EDITORIAL COMMENT: Tree growing involves more than just planting
At the beginning of the rains every year, people are urged to plant trees, the time chosen because that is when seeds germinate and small plants can use the rainy season to become established before the dry winter.
But as First Lady and environment patron Dr Auxillia Mnangagwa noted recently, planting a tree is just a starting point.
The hard work comes in looking after the new young tree and making sure it survives and grows and this can include everything from making sure a bucket of water is thrown over the planting point when needed to making sure people, animals and vehicles do not trample or vandalise the small plant.
We have seen a lot of seedlings, and even a fair number of saplings which are starting to approach the size where they can survive by themselves, die after a few weeks or months.
So we have the little tree-planting ceremony, and then we quietly pull up the dead twig stuck in the ground and our homes, farms, communities and country are still missing a needed tree.
One extra innovation this year is the use of seed balls, trying to recreate more natural forests, but while this looks simpler there is still a lot that needs to be done.
For a start we need to ensure that there are dead leaves and other organic matter on the ground, as this is how trees get started in the wild. Then when seeds germinate we need to pay particular attention to the tiny seedlings, as they are exceptionally vulnerable.
Once a bit more natural forest has been added the seed ball system will produce more survivable trees, now grouped in woodland, but until then we are trying to create woodland on deforested land, and so we need to pay attention to the instructions and to the need for special care at the beginning.
Another area more people need to look at is choosing the best species of tree for what they want.
Even the short-lived trees last several decades and long-lived trees can live for centuries, so they are not something you change as you follow fashion. You need to get it right from the beginning.
If you plant a baobab, for example, you need to make sure that such a large tree is definitely in the right place.
The Forestry Commission does choose for its main recommendations indigenous trees, and always includes species that have several functions and produce a variety of products sustainably, like fruit, for many years as well as species that improve the environment, generate mulches for modern farming practice and generally both look good, provide shade and earn their way.
The recommendations are largely suggestions, rather than laying down the law, since almost any tree is better than no trees, but over the years with the recommendations the Forestry Commission is, we all hope, helping to build up large indigenous multi-species woodlands, something that looks and acts natural, yet fits in with the communities that have put in the hard work.
Sometimes exotics, such as eucalyptus, are useful when we need a fast-growing tree that will provide poles and firewood, but we need to think about just how many of those exotics we need.
They are more like a crop for harvest, rather than an addition to our woodland and forest, or a permanent source of fruit and other products while the tree keeps growing and growing.
There have been problems in some countries with severe fires among plantations of exotic trees, and climate change is making these problems worse.
Almost always they occur when someone takes a tree suitable, in fact a number one choice, for a specific purpose and then basically abandons them and they turn into a menace.
This is why we need to accept the advice of the Forestry Commission, and for that matter the agriculture experts, when choosing trees and select the right tree for the right function.
A country like Zimbabwe, and Zimbabwean communities, will be able as environment and climate law progresses, be able to make money from carbon credits, planting trees to take carbon out of the atmosphere.
Here the correct choice will be crucial, and communities will need to remember that they are creating an income source for their great grandchildren as well as themselves.
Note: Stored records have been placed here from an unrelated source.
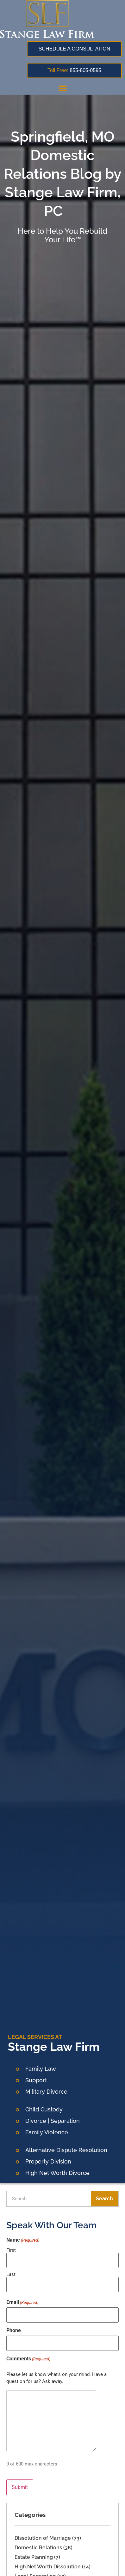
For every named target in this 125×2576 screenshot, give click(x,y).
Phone (13, 2330)
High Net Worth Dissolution (48, 2567)
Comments (28, 2358)
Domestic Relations (38, 2548)
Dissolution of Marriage (43, 2538)
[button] (62, 88)
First (11, 2250)
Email (22, 2302)
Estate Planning (34, 2557)
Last (11, 2274)
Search (104, 2199)
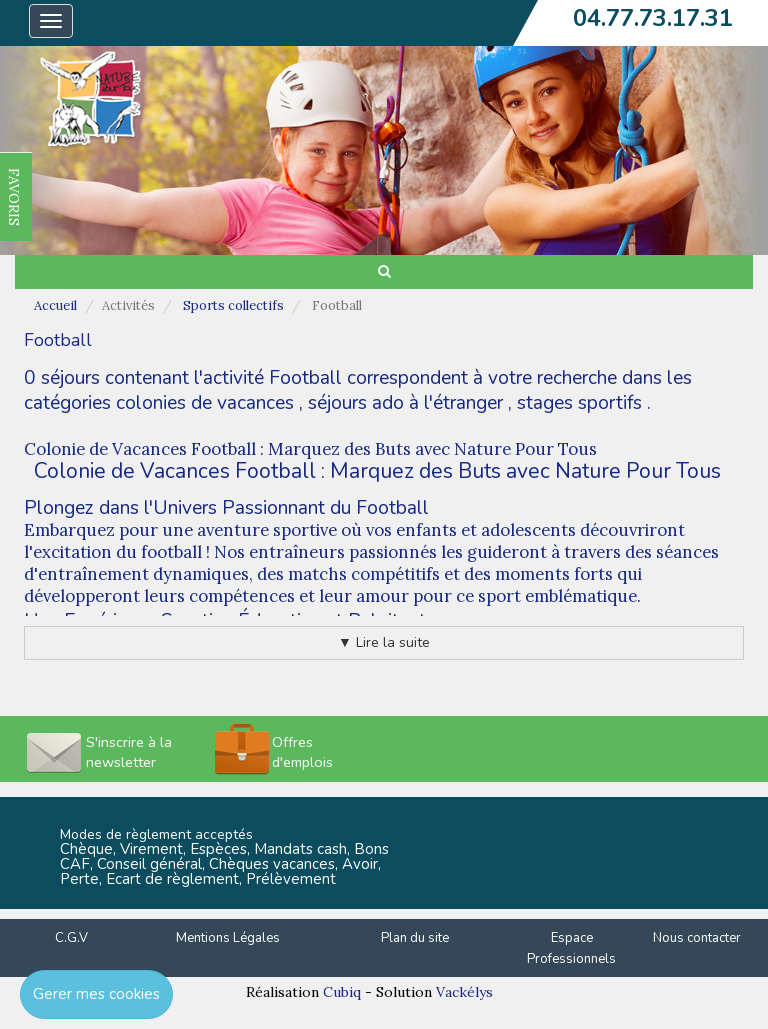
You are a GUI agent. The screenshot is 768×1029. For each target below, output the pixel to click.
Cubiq (342, 992)
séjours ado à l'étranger (405, 403)
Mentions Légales (228, 938)
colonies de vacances (205, 403)
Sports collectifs (233, 305)
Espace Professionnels (571, 948)
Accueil (55, 305)
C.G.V (71, 938)
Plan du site (415, 938)
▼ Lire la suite (384, 642)
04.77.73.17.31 (653, 18)
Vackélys (464, 992)
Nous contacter (697, 938)
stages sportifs (579, 403)
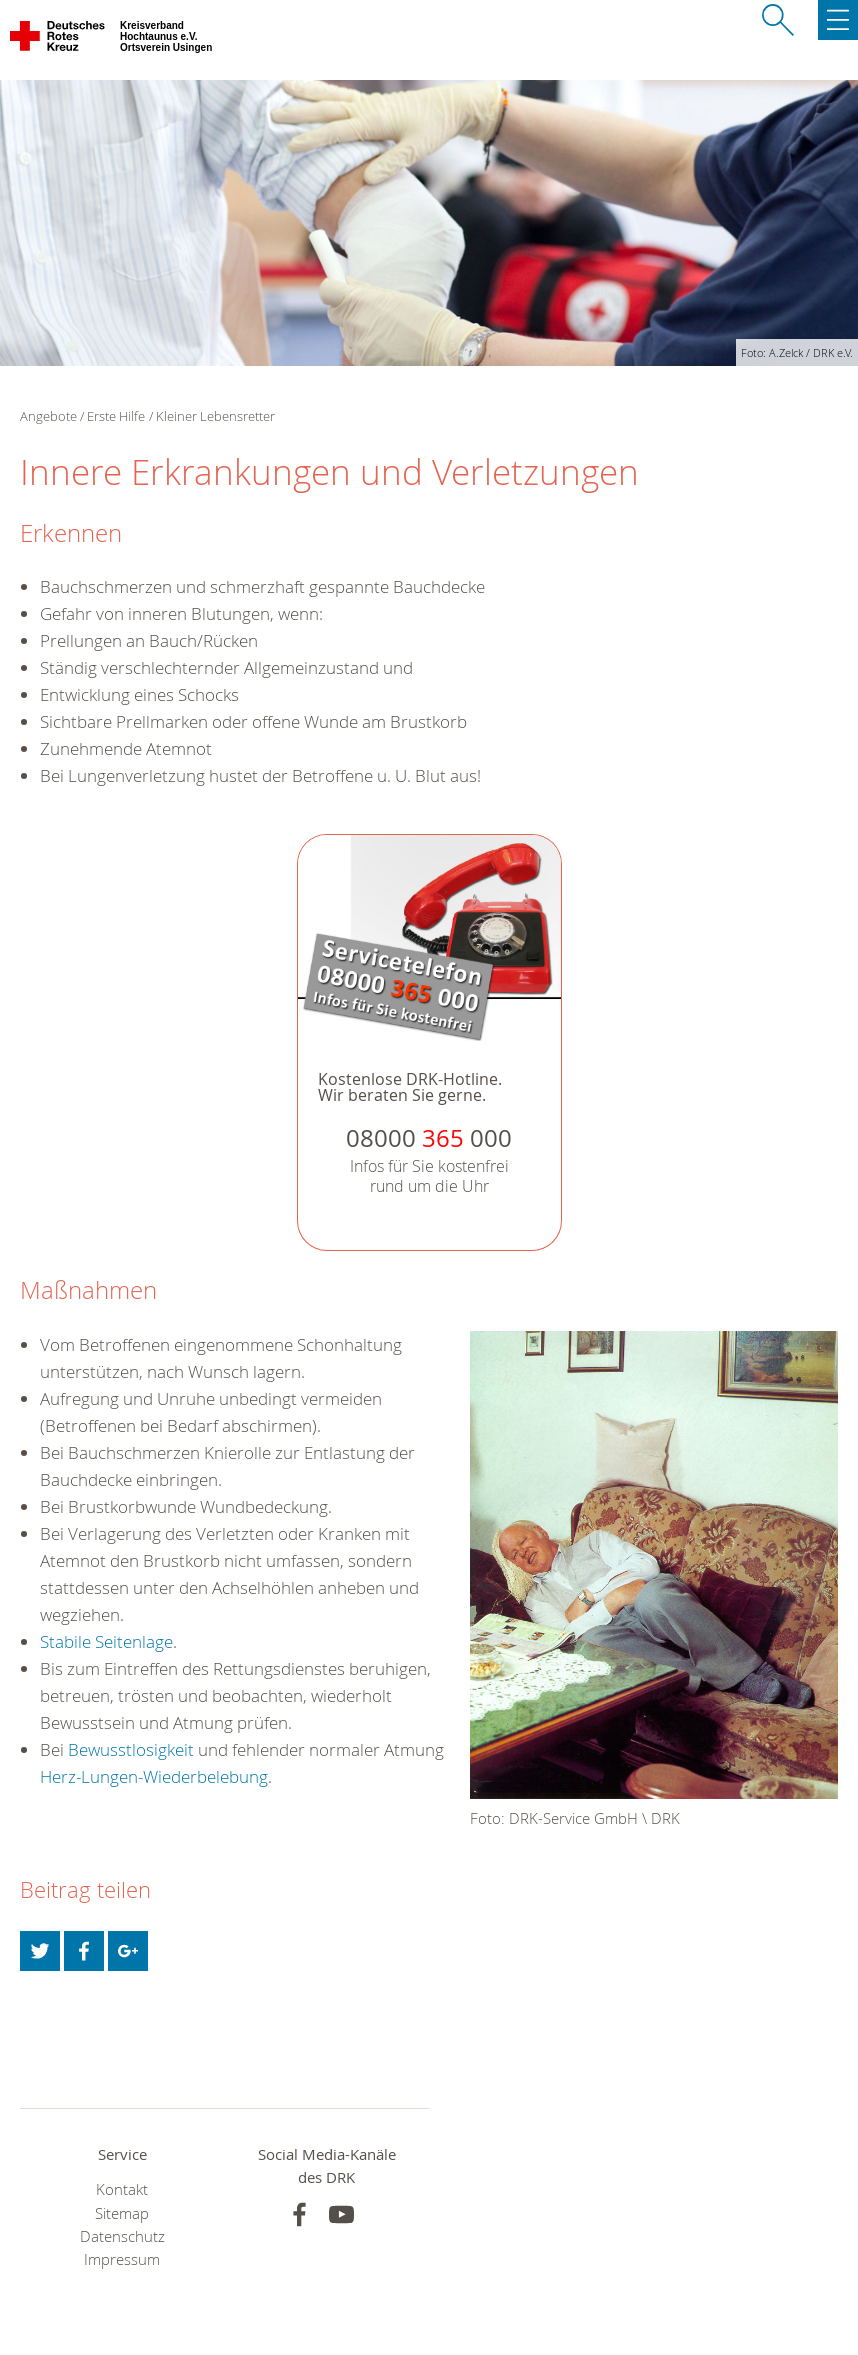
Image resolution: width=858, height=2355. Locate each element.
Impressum (122, 2259)
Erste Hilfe (116, 416)
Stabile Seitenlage (106, 1641)
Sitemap (122, 2213)
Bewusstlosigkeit (131, 1749)
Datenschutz (122, 2236)
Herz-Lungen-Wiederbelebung (154, 1776)
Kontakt (122, 2189)
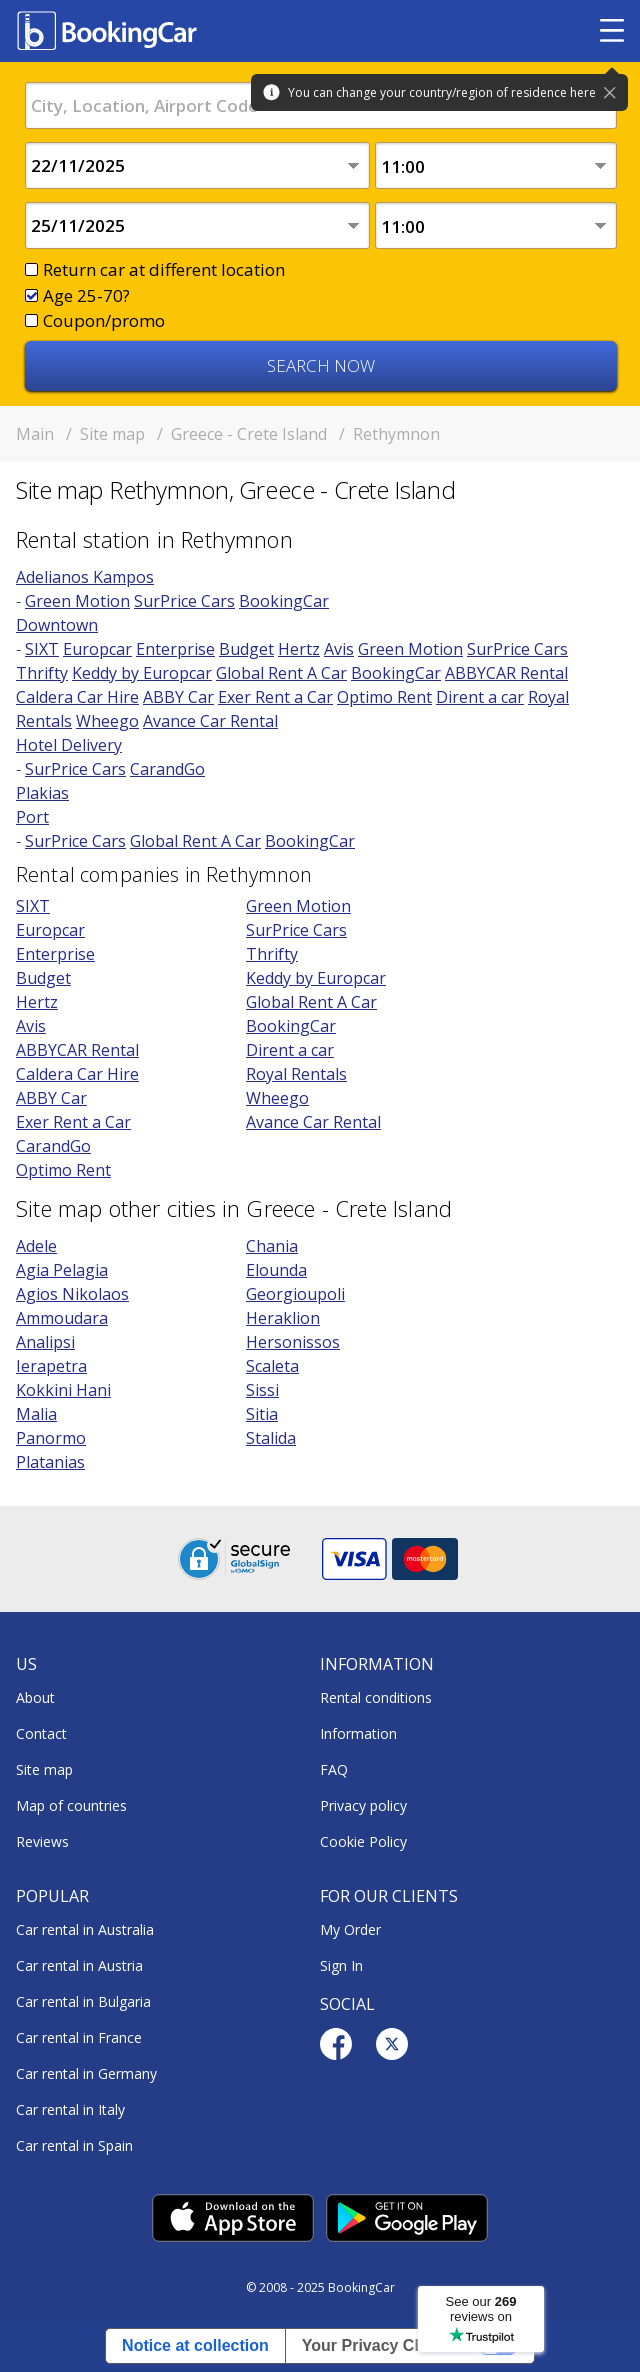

Indigenous woodland appears to be the smart choice, and then choose the right indigenous trees.
Besides building up the orchards, the modest woodland plantations, the timber and firewood plots, we also need to think about parks and road verges.
Although gaps are appearing, Harare’s Avenues show just how useful and attractive that can be, and that is the creation largely of a fanatical parks superintendent at the beginning of the last century who managed to get the authorities to come up with the shilling a day needed for a food-for-work scheme in the depression at the end of the Boer War.
His choices of flowering trees, usually exotics, while perhaps not ideal were a lot better than some who succeeded him and some of the amateurs who have interfered, and did make the little scrappy town far shadier and more attractive.
But the trees are coming to the end of their lives and we need to replace.
On some streets we can keep the ambiance with the same species; on others we need to find other trees that will last a century comfortably, do not have invasive roots, and whose branches rarely crack and smash cars parked underneath, at least for that first century.
The system needs to be extended, first back into the central business district where an ill-thought attempt a decade ago failed totally as drivers and touts combined to destroy the idea, and then into suburbs where householders along the roads must be involved, for precisely the reasons First Lady Dr Mnangagwa brought up, the trees need looking after when they are small.
We can reforest Zimbabwe, or at least create more woodland, more orchards, and more shady streets, and this will have many advantages for our environment, and even produce money from carbon credits, but we must choose the right trees, and we must look after them when they are young so we stop the waste of a nice ceremony when we plant, and a few months later we need to start again.